In late March, I will be presenting to the Fayette County Bar Association on the topic of Online Research Tools with an emphasis on free sources. Yesterday, during a stimulating lunch conversation a fellow law firm librarian and I discussed the disparity between legal research in law school and law firms.
These two things have caused me to wonder if there is one way to influence the behavior of future attorneys and get researchers to concentrate on cost-effective research? Now my initial idea was to show the actual retail costs of a search to law students. The sticker shock in context of what they actually did should open eyes to possibilities. Of course it could also scare them into a whole where they refused to reach beyond the easy, cheap results to find the unearthed gem even when it was essential to their work.
Now granted, I know next to nothing to how various law schools teach legal research. The methods are probably as varied as the schools themselves. What I do know, is that as a former firm librarian, bills that were beyond control in retail costs were shown to young associates and even partners, as warranted. This simple demonstration of the cost of information was an effective means to getting attorneys signed up for sessions with our vendor training and our own planned training in the firm. Or getting the attorney to call the library for their in-depth research because we could provide the results cost-effectively and allow them to spend their time analyzing the essential information.
Cost-effectiveness and time are two critical factors in online research for attorneys. Hunting and pecking for that “free” resource is often not the best method for saving time and money on a project. So the balance of the two is extremely important.

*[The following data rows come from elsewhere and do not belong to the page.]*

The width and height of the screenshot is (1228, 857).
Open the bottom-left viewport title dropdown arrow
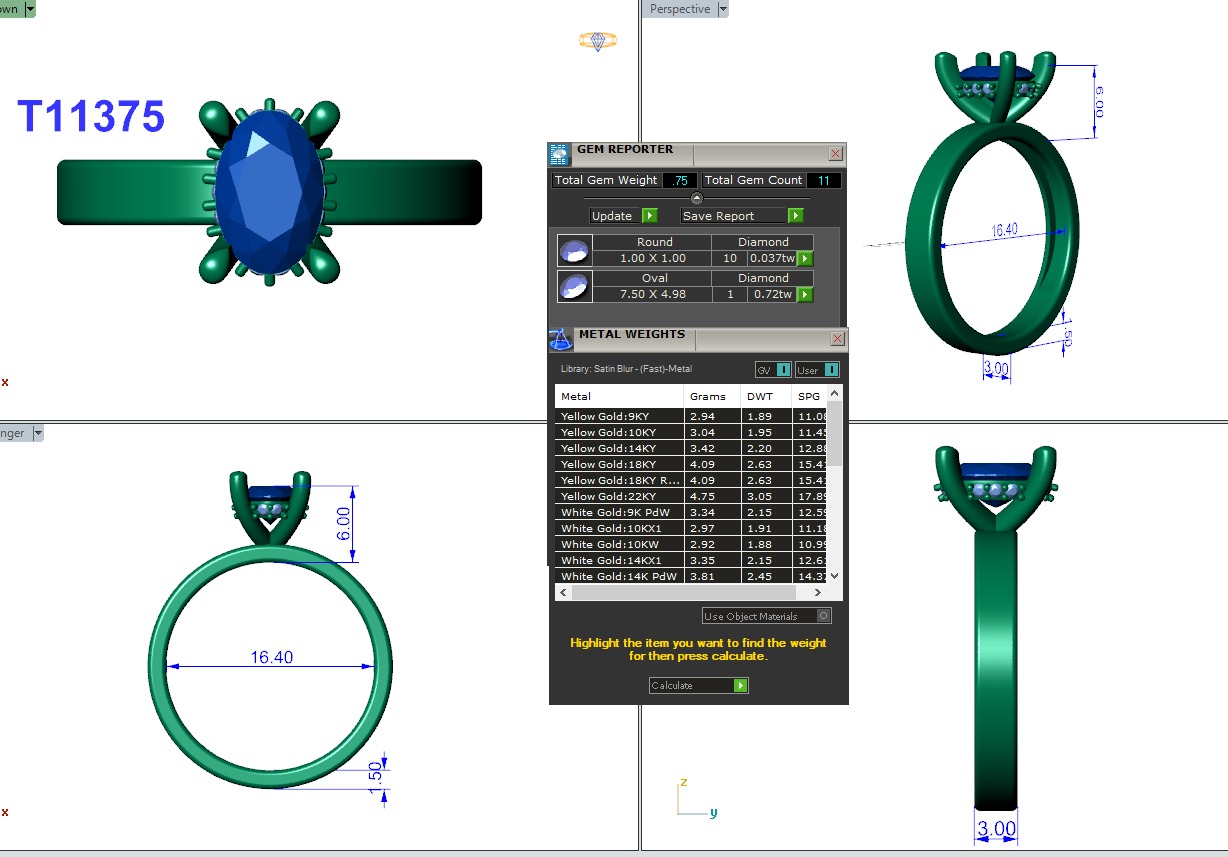[38, 433]
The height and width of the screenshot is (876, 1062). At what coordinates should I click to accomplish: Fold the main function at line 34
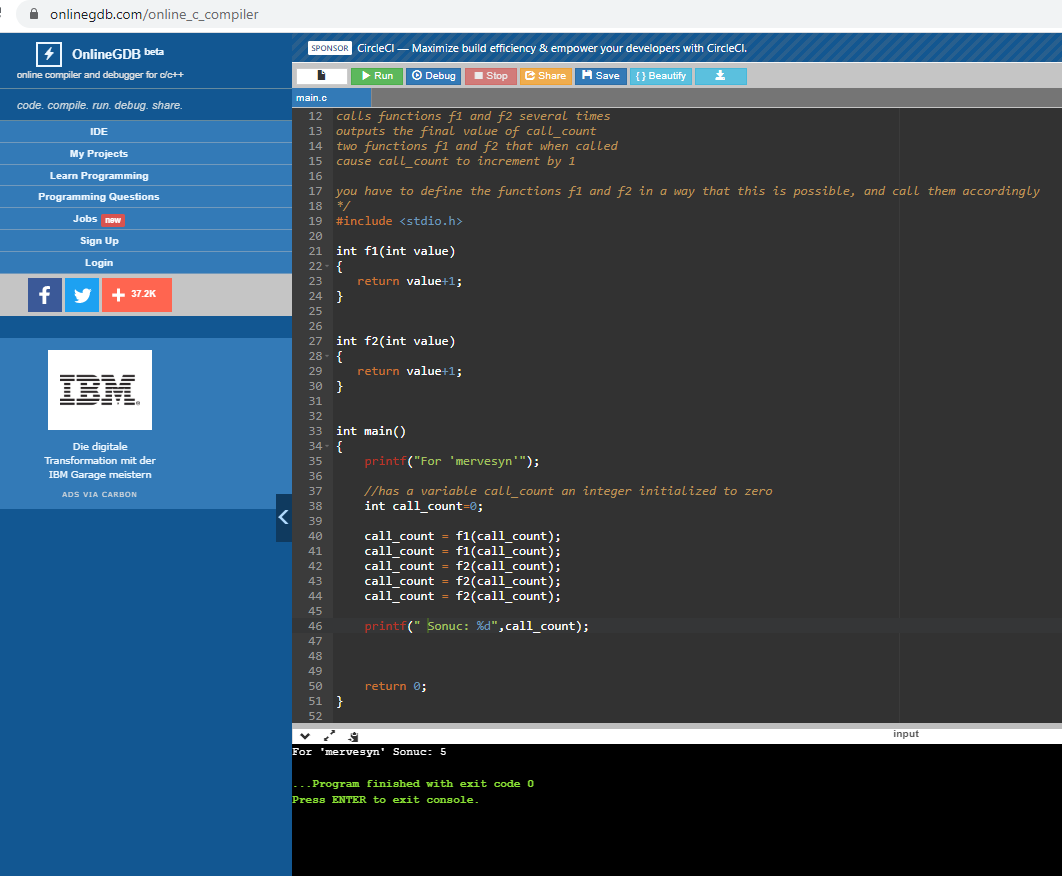click(x=327, y=446)
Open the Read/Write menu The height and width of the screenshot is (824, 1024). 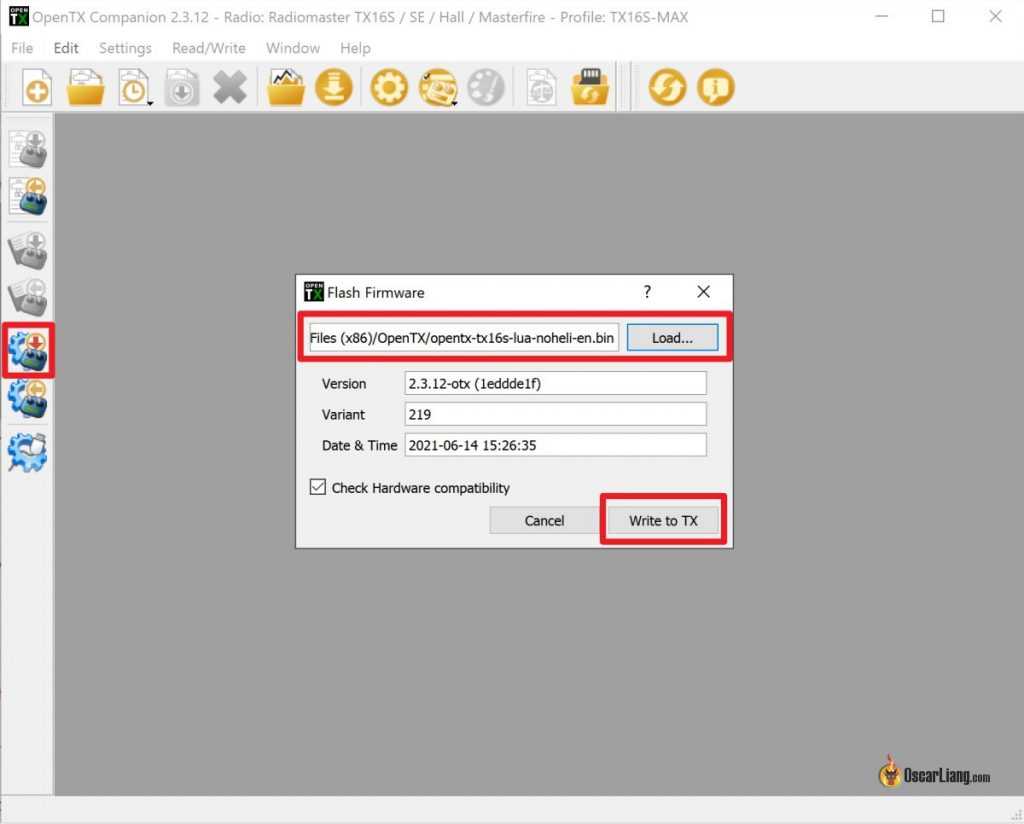[x=208, y=48]
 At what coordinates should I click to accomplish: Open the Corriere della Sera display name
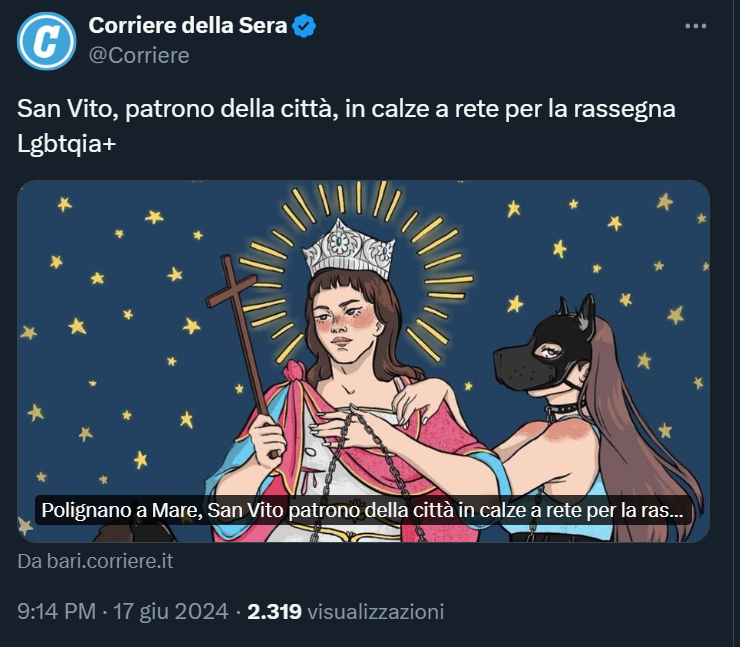[188, 26]
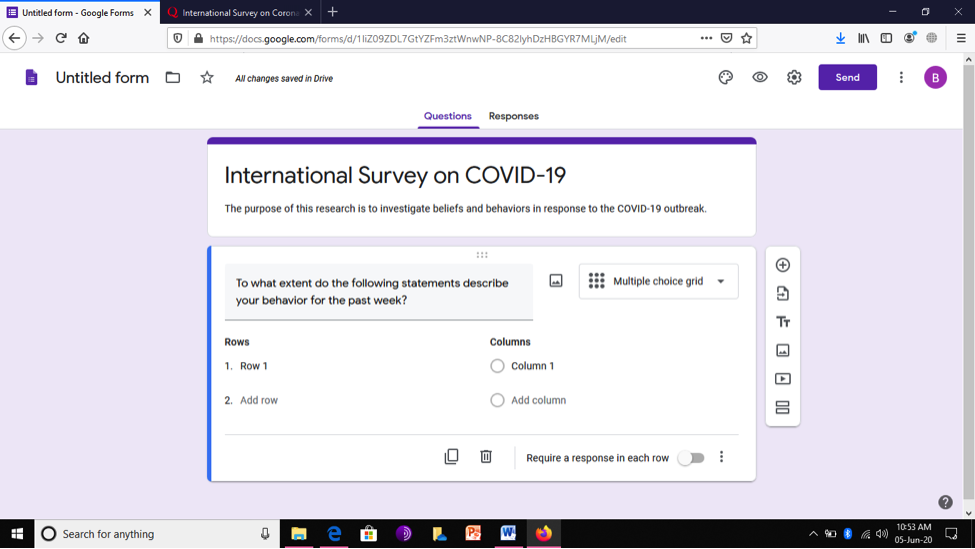Delete question with trash icon
975x549 pixels.
point(486,457)
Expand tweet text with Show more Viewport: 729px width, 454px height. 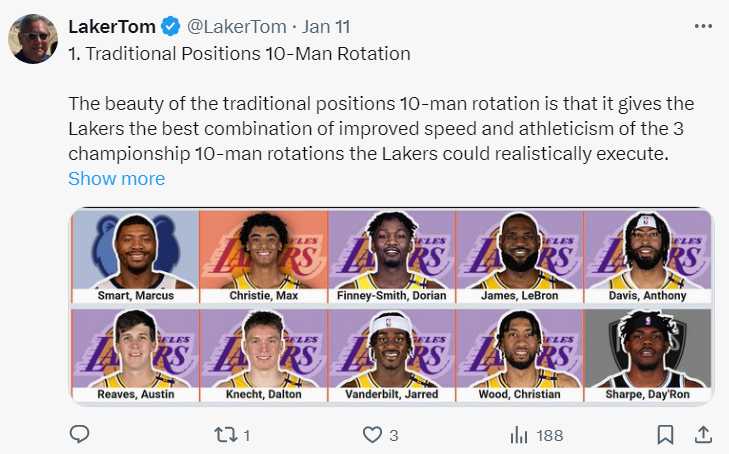(x=116, y=179)
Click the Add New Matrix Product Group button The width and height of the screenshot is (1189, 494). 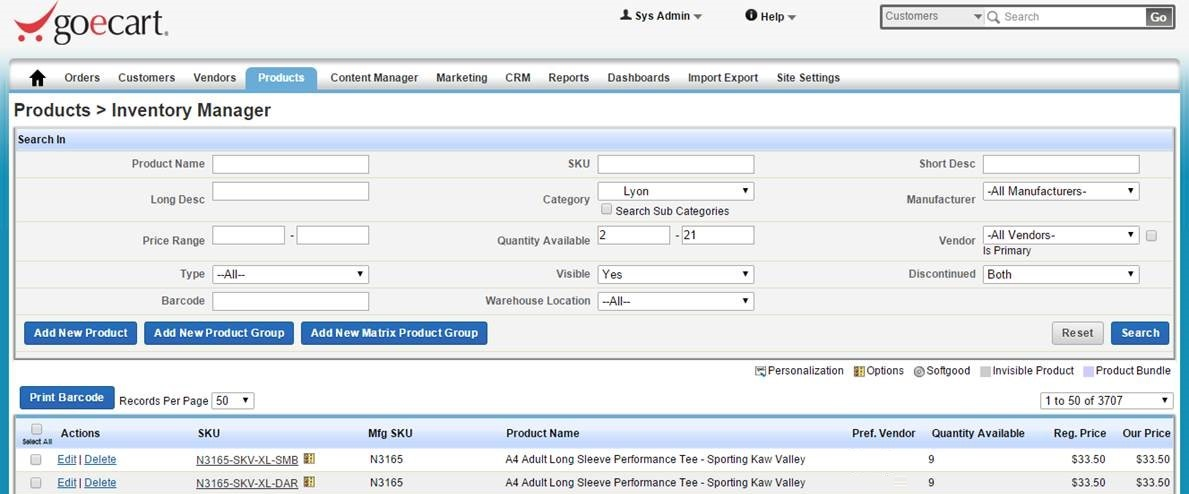tap(394, 333)
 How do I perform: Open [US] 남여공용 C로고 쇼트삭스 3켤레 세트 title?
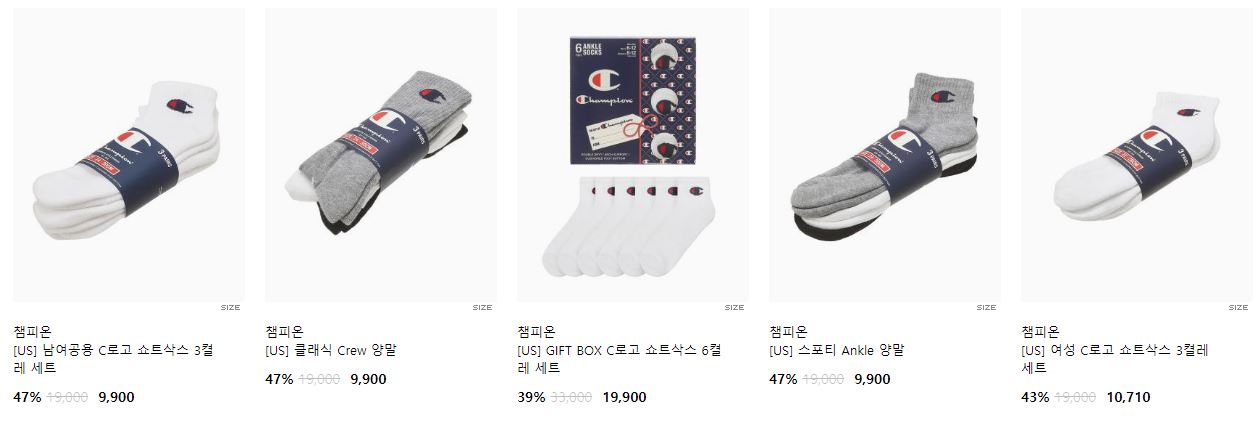[113, 359]
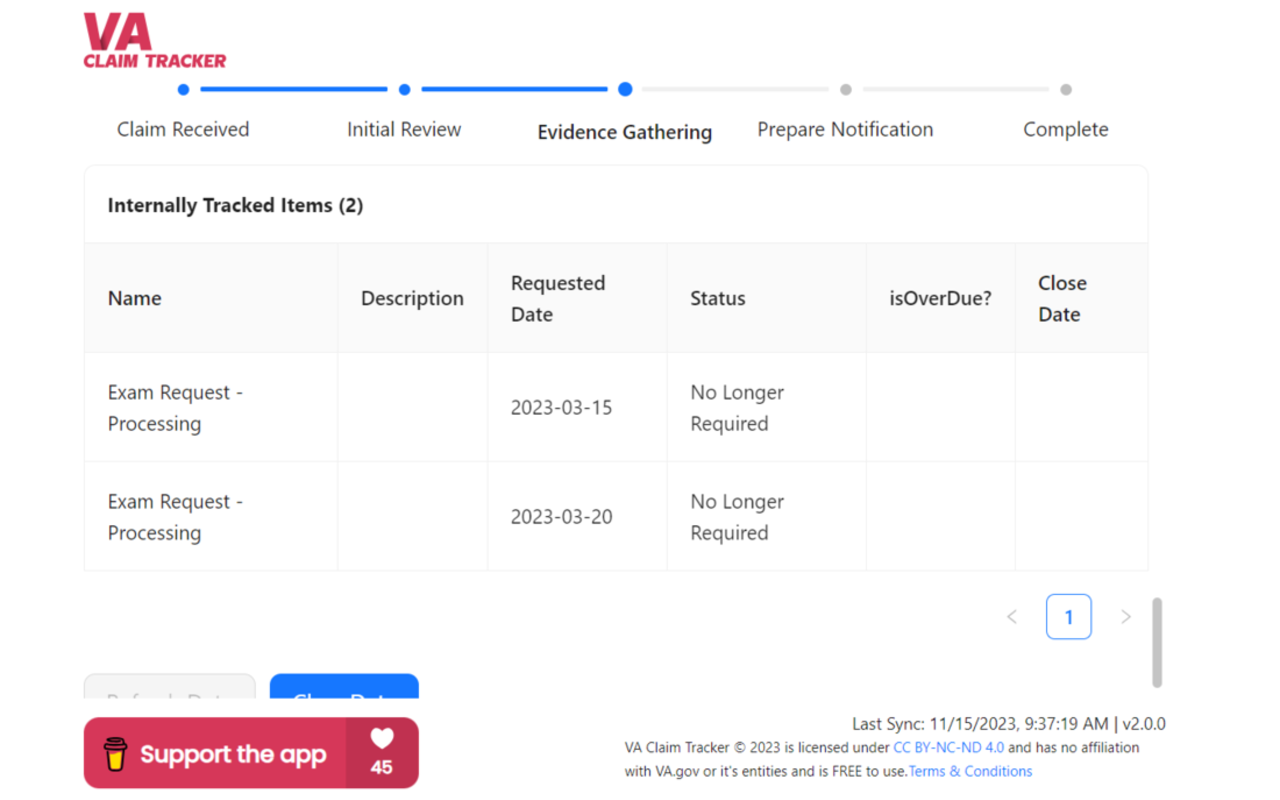Click the VA Claim Tracker logo
Viewport: 1280px width, 800px height.
point(152,40)
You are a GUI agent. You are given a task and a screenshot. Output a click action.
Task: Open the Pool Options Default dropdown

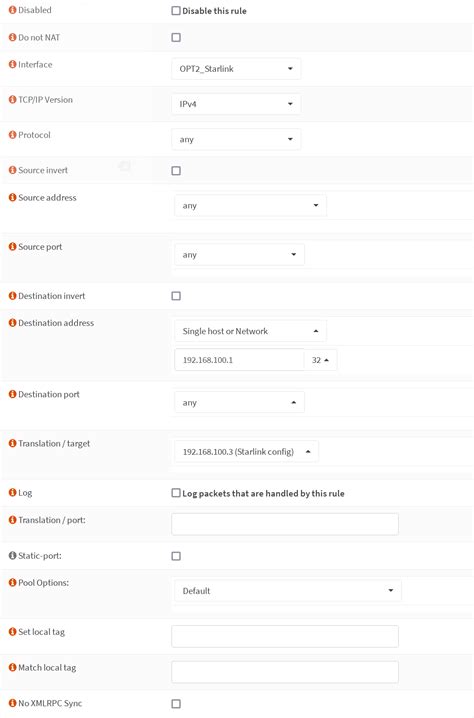(288, 590)
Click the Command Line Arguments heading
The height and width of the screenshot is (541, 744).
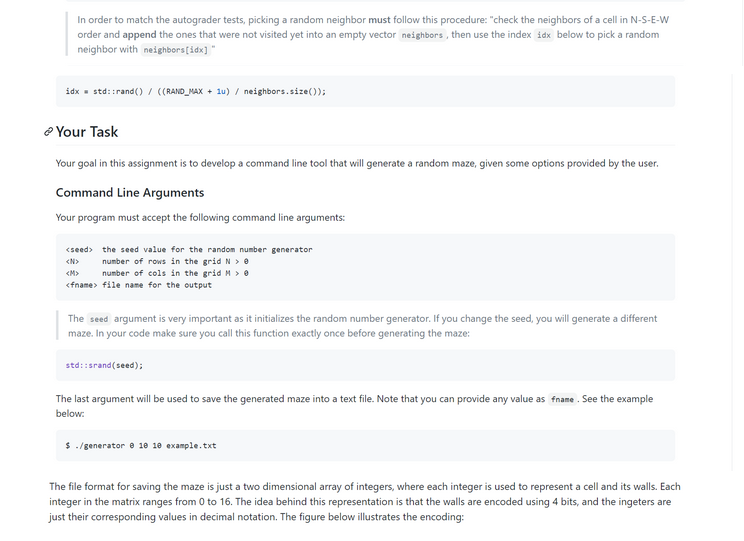point(130,193)
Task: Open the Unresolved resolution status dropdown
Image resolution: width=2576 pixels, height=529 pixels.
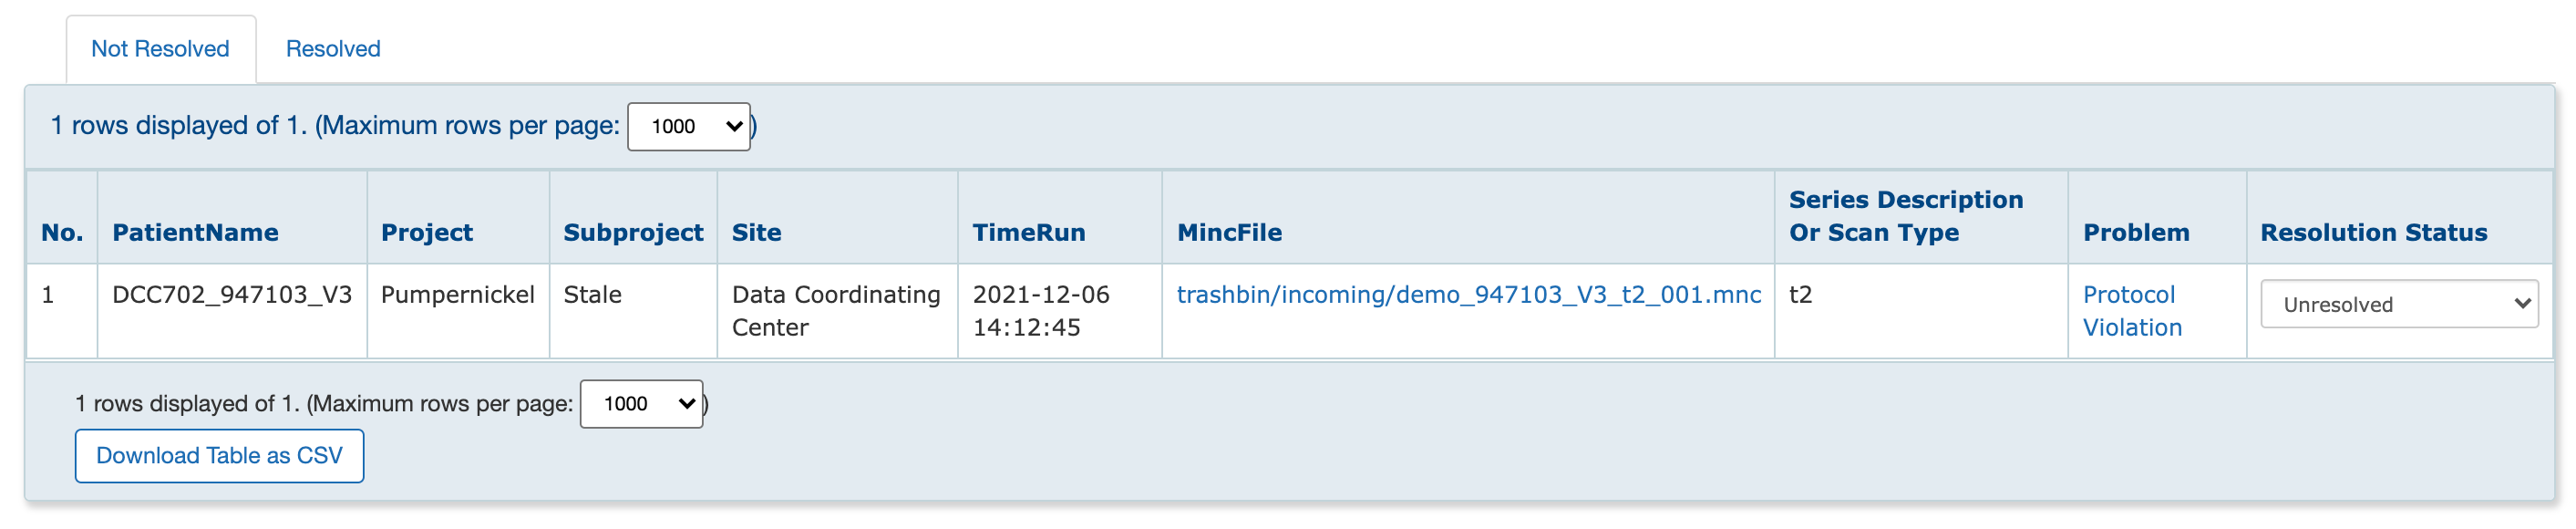Action: click(2398, 304)
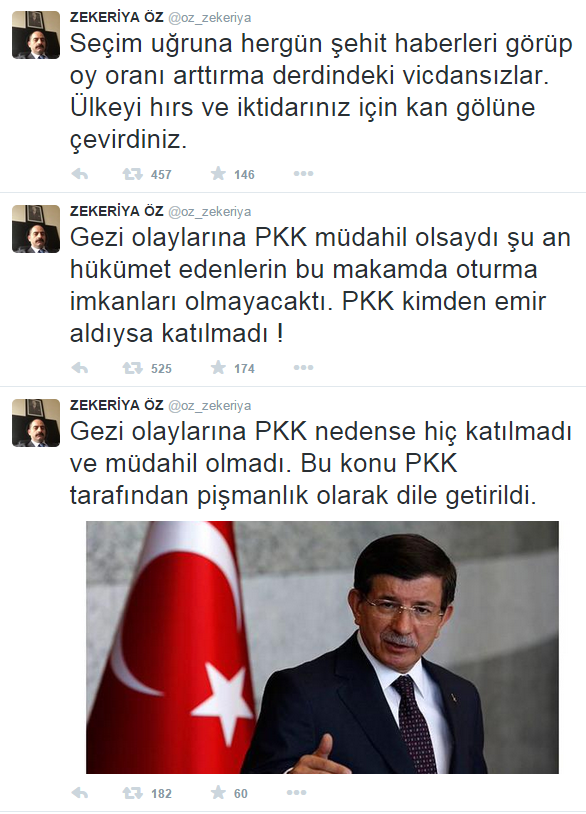Reply to the tweet with the photo
The image size is (586, 814).
79,793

Attorneys may complain about the need to be able to use all these different systems. The reality is that most providers are taking their cue from Google and making search as easy as filling-in the box.
I personally have mixed feelings about that fill-in-the-box mentality. If that’s all that we teach our attorneys and legal professionals to do, there’s a danger of mixed data and the reliance on a subset of results that could be lacking. I’m not saying that the box isn’t great, it is. What I’m saying is that we need to teach the reality of what it is that is being pulled out when the box is filled.
I’m looking forward to glimpsing WestlawNext in person, beyond this tutorial. It sounds intriguing with the ease of use and the fill-in-box and the “work like you” concept that West is selling.
Jurisdiction and primary vs. secondary have always, and will, remain key factors in choosing the universe of legal materials that should be searched. I just wonder how well those universes are defined to young attorneys. Early in my career, I had an attorney who told me “No more or less than 20 results.” He defined the universe narrowly, but he expected me to pull from the entire universe the best of what was available.
The box makes it easy to accept the first 20 as the best 20. Or if you take the other approach: “I want to see everything that could possibly be relevant’ you have a wealth of organisms within the universe that must be analysed while keeping in mind the costs of the analysis. To win the Gold in legal research, training should address both costs and time as well as the universe of sources that are and should be used.